From power generation and utilities to transportation and telecommunications, U.S. critical infrastructure provides a wide attack surface for cyber criminals. The National Institute of Standards and Technology (NIST), part of the Department of Commerce, was tasked by President Barack Obama’s cybersecurity executive order to devise a framework aimed at reducing cyber risks for owners and operators of U.S. critical infrastructure. The framework, which was released last month, is similar to draft documents previously issued for comment. While the framework does follow the overall format set out in discussions with industry, it does not reflect specific suggestions on privacy or compliance issues.
NIST engaged with more than 3,000 individuals and organizations to develop the Framework for Improving Critical Infrastructure Cybersecurity through a series of workshops and requests for information (RFI), which yielded more than 200 public comments. Kevin Stine, manager of the Security Outreach and Integration Group Computer Security Division at NIST, says that developing the framework in a collaborative way created new opportunities for engagement among U.S. critical infrastructure stakeholders.
“Everything you see in the framework was informed by comments we received throughout the process, including an RFI that we did earlier in the year, and our efforts have built off the feedback that we received throughout the process and the workshops,” he tells Security Management. “One of the goals of the framework as called for in the executive order is really to leverage those existing practices, those standards, guides, and practices that many organizations are already using today. So, in essence, we are not creating or recreating new things but rather taking advantage of the things that are out there today.”

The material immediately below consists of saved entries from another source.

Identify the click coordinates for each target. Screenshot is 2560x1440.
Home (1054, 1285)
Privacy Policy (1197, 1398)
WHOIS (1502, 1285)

Through the framework, companies are offered a common language and a mechanism through which they can establish a robust cybersecurity program that meets the unique needs of both their industry and individual organizations. “The framework tries to highlight some of those practices that would be helpful for organizations of all shapes and sizes, and all levels of sophistication, ranging from organizations with very well-established security programs all the way to new programs that are finding their way,” Stine says.